When, in the 1970s, Bletchley Park’s long-held secrets began to seep out, many of the women were shocked. As Dunlop describes it, “The emotion with which this sudden revelation is remembered by so many women suggests a sense of betrayal – that they had kept their word only to be undercut by someone else.”

It is a fascinating, extraordinarily resilient group of women that Dunlop has collected. Aware of the crushing weight of extant Bletchley historiography, she has created a point of difference by offering a voice to those who worked there as teenage girls, and tracked down her subjects (average age 90), to hear their stories first-hand. Some have published memoirs and given lectures on their war-time work, while others have held their recollections close. Their pre-Bletchley backgrounds and subsequent lives are diverse and reveal much about Britain’s class system and the role of women through the 20th century.

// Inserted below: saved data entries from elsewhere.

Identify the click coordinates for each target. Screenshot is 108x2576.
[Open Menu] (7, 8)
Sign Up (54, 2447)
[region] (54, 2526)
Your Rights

In telling their stories, from their childhoods and education to their work at the Park (which included operating the Colossus, the early electronic computer, decoding Italian and German transmissions, and working in Hut 6, the Enigma decryption centre at Bletchley’s heart), Dunlop offers an alternative to the established male-dominated narrative about the Park’s operations. By 1944, women workers outnumbered men three to one, but the mood of the time was, among other things, one of prevailing sexism – and to this day, under Dunlop’s questioning, only one of the 15 veterans expresses a frank and unforgiving view of the era’s attitude towards women.

Many girls and women did tedious and thankless work both during and after the war, and it took decades for their efforts to begin to be acknowledged. A similar theme is evident in the topics of courtship and social life, about which the Bletchley veterans recall a period of innocence overshadowed by the knowledge that any potential suitor could be lost to war.

Of Dunlop’s 15 subjects, 11 were already married by 1950. Marriage was the dominant postwar trend, brides got younger and courtships shorter, and it was the rare girl who could rebuff this ubiquitous expectation. Y-station listener Pat Davies was one, pursuing studies at St Andrews, Oxford and Harvard before becoming a journalist at the Daily Mail (her presence as a female reporter horrifying the men in the newsroom). She eventually married in 1968.

Both as a distinctive glimpse into the Bletchley Park story and as a piece of social history, The Bletchley Girls is a success, and Dunlop’s determination to open the ear of the present to a remarkable group of participants in history has borne impressive fruit.